# Training DVD / Video



## ScottVD (Jan 19, 2011)

I'm 32 years old - started snowboarding two seasons ago with a total of ~60 days between the two. I'd like to increase by jibbing and freestyle skills - learn to do more off a jump etc.

I've read/searched these forums is there any DVD set newer or more suitable for my needs than the Snowboard Addiction set?

Thx,
`S


----------



## slyder (Jan 18, 2010)

ScottVD said:


> is there any DVD set newer or more suitable for my needs than the Snowboard Addiction set?

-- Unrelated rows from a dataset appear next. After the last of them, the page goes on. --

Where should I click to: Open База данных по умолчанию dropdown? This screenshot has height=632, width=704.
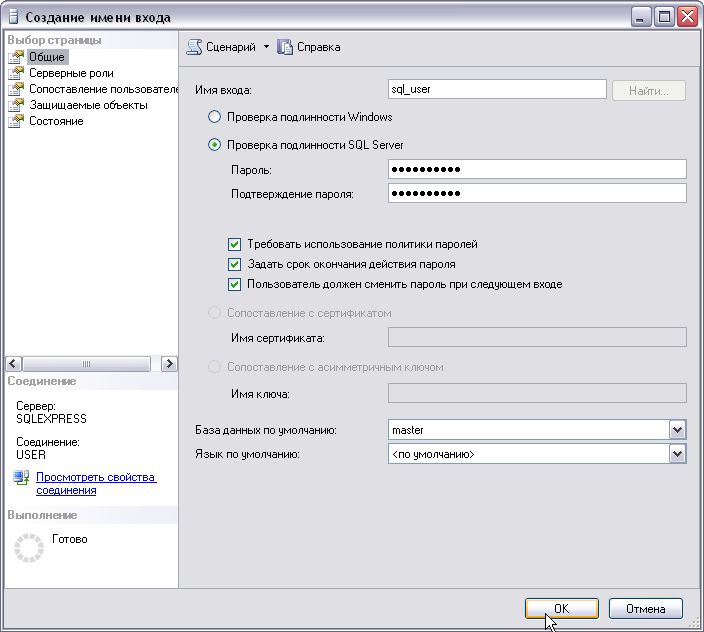tap(677, 430)
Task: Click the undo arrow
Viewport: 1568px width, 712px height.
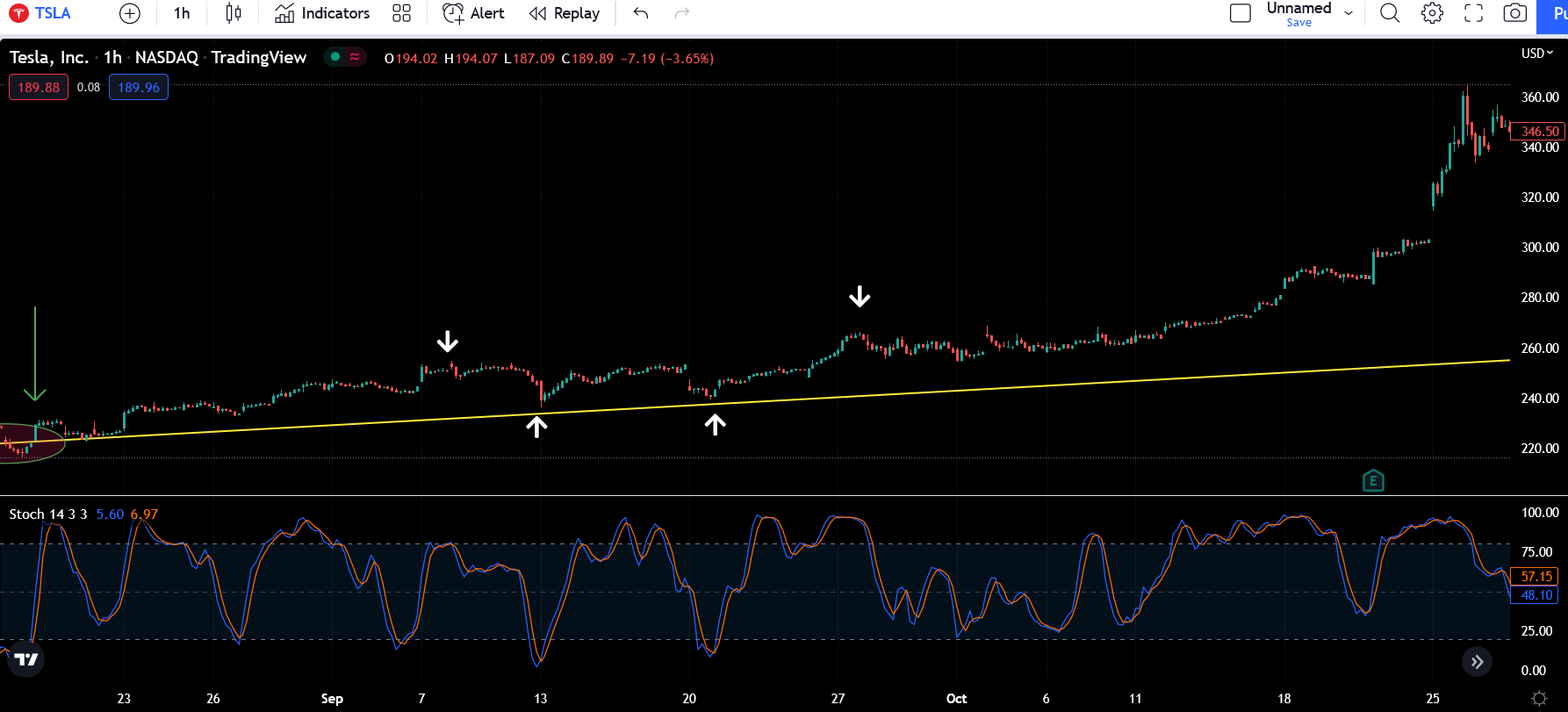Action: coord(641,13)
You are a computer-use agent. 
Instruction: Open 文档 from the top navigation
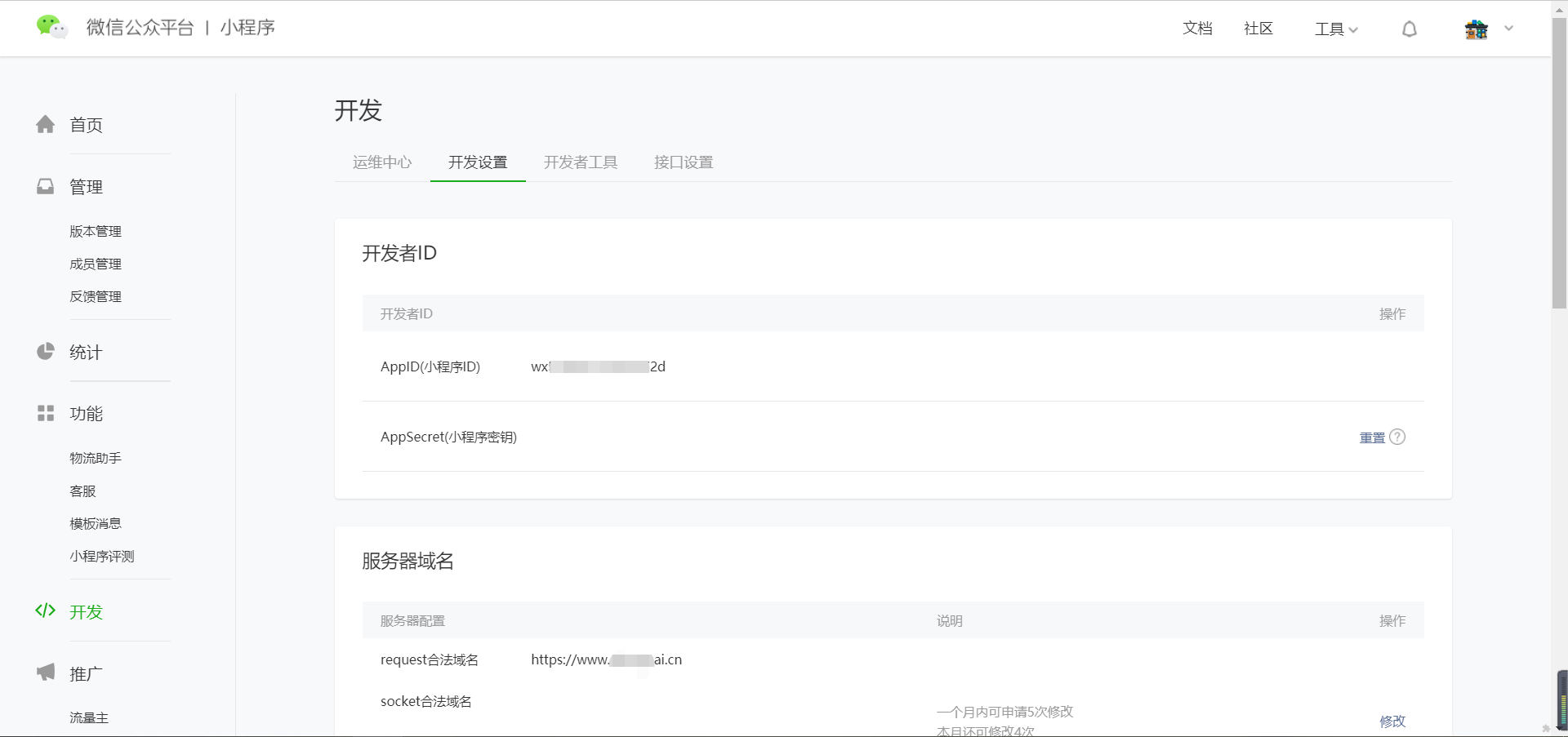[x=1196, y=29]
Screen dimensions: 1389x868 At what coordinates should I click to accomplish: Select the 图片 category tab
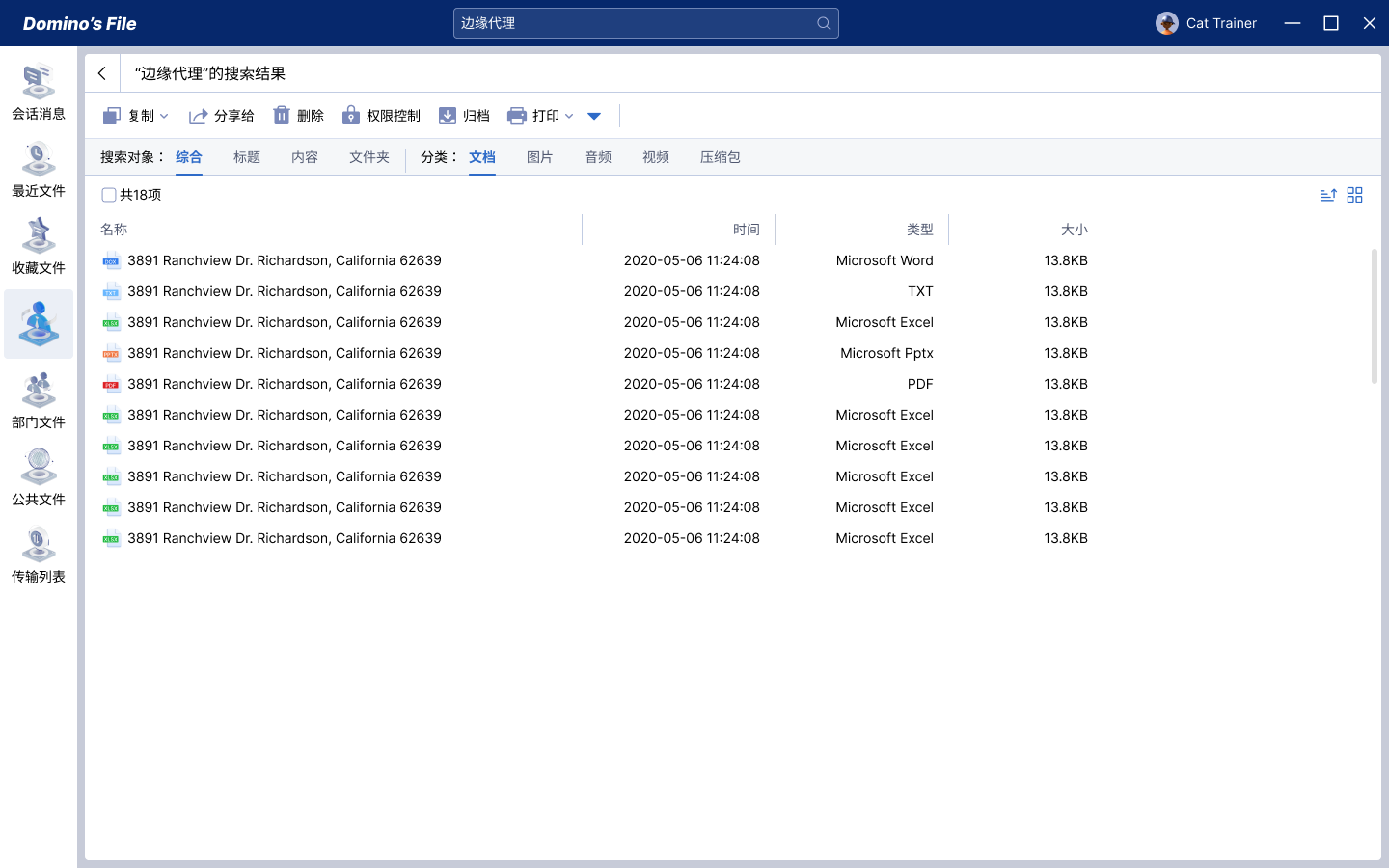pyautogui.click(x=539, y=157)
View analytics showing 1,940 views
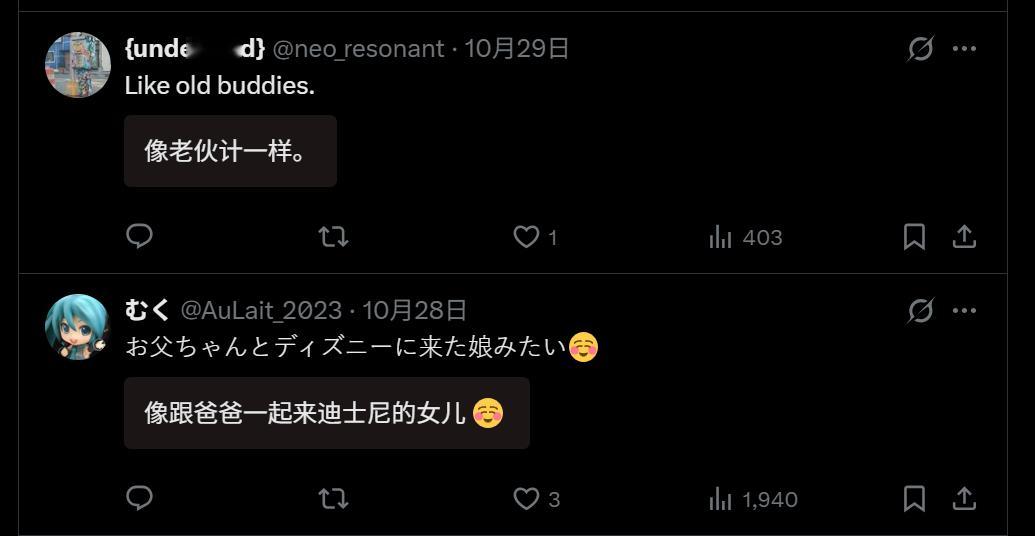The image size is (1035, 536). [753, 499]
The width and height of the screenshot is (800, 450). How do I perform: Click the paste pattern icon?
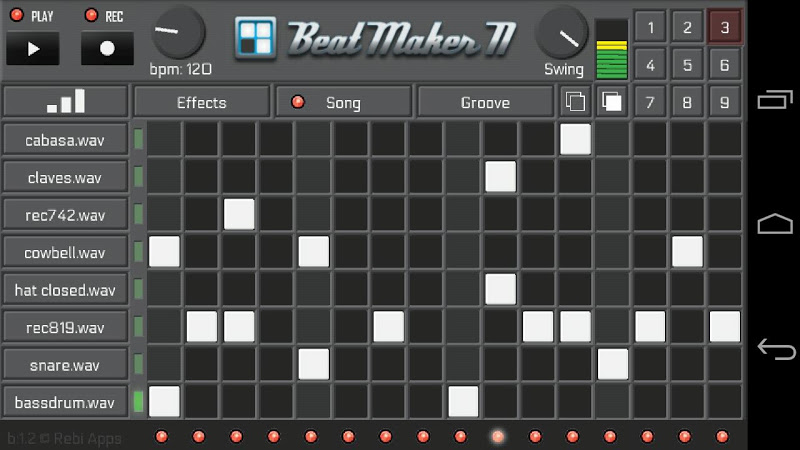point(612,102)
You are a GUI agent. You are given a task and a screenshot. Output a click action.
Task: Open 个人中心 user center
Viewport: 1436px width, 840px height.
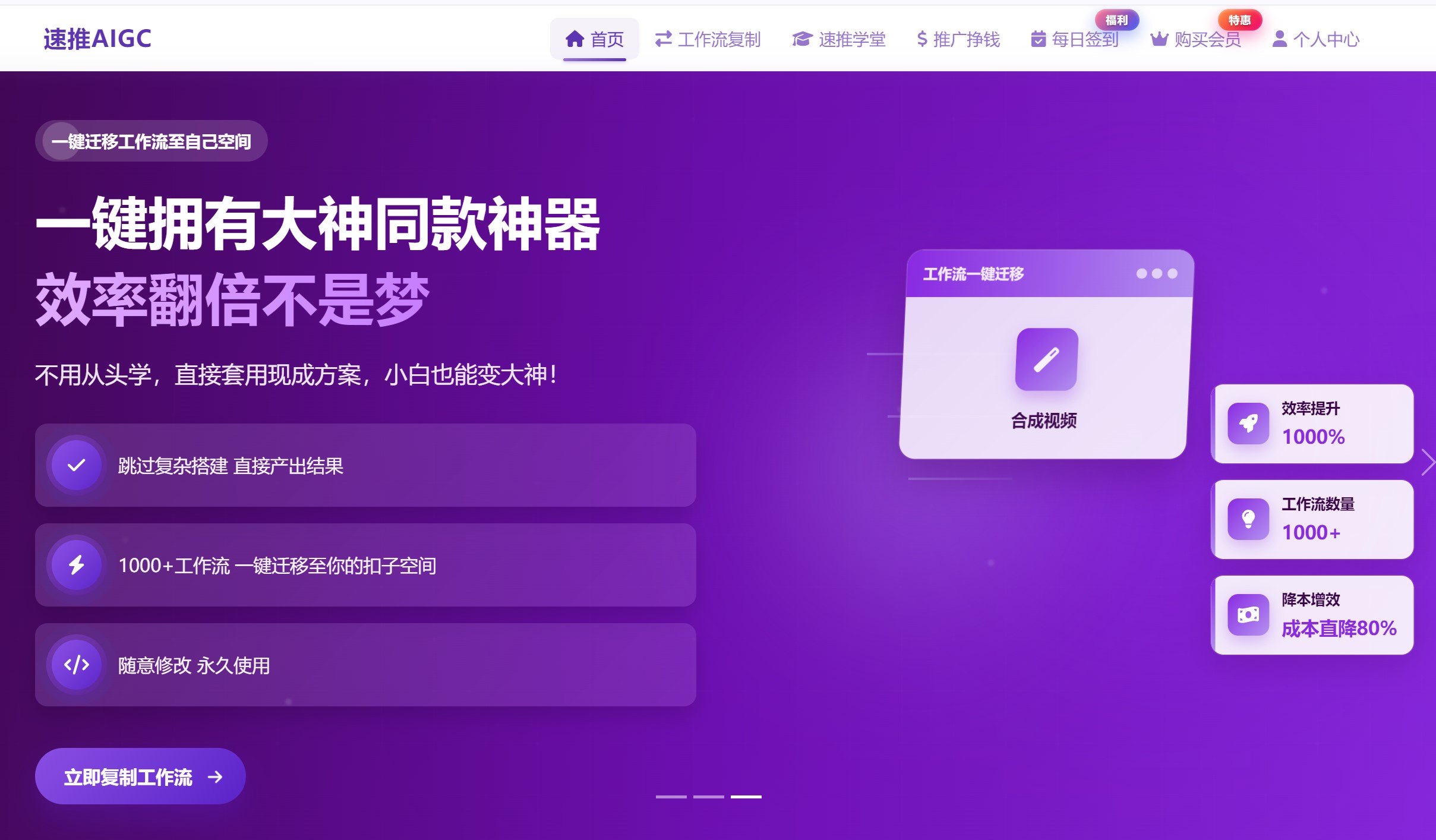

I still watch my SA training videos fairly regularly. So not sure if there are newer training videos out there or ones from another company. 
More suitable to your needs, I think SA has everything you will need to accomplish your goals. I thought they had 4 video disc lessons on just jibbing and freestyle.

Burton Snowboard Acacdemy did have some videos out but they were almost a copy of SA's videos


----------



## Jed (May 11, 2011)

Not really. I've looked at a lot of other snowboard trick tips and none of them are as detailed as the snowboard addiction trick tips.

The snowboard addiction guys actually updated their freestyle videos last year, so look at the 'intro to freestyle' and 'intermediate freestyle' courses for their most up to date freestyle trick tips.

If you want a detailed review, I reviewed them here (includes a video rundown of their membership and subscriber area as well):

Snowboard Addiction Freestyle Program Review - Do These Trick Tip Videos Work? - snomie.com


----------



## Donutz (May 12, 2010)

Plus, just my opinion, but you'd be better off (and save some $) by getting the SA downloads and putting them on your ipod/phone/whatever.


----------



## aubzobot (Feb 19, 2011)

Yea. SA is a great system. As donutz said having them on your phone is great, you can watch something on the chairlift before your next run, or on the drive there, etc. The actual videos are really well done and provide loads of info. Just buy SA


----------



## ScottVD (Jan 19, 2011)

Thx for all the quick replies and advice! 

'S


----------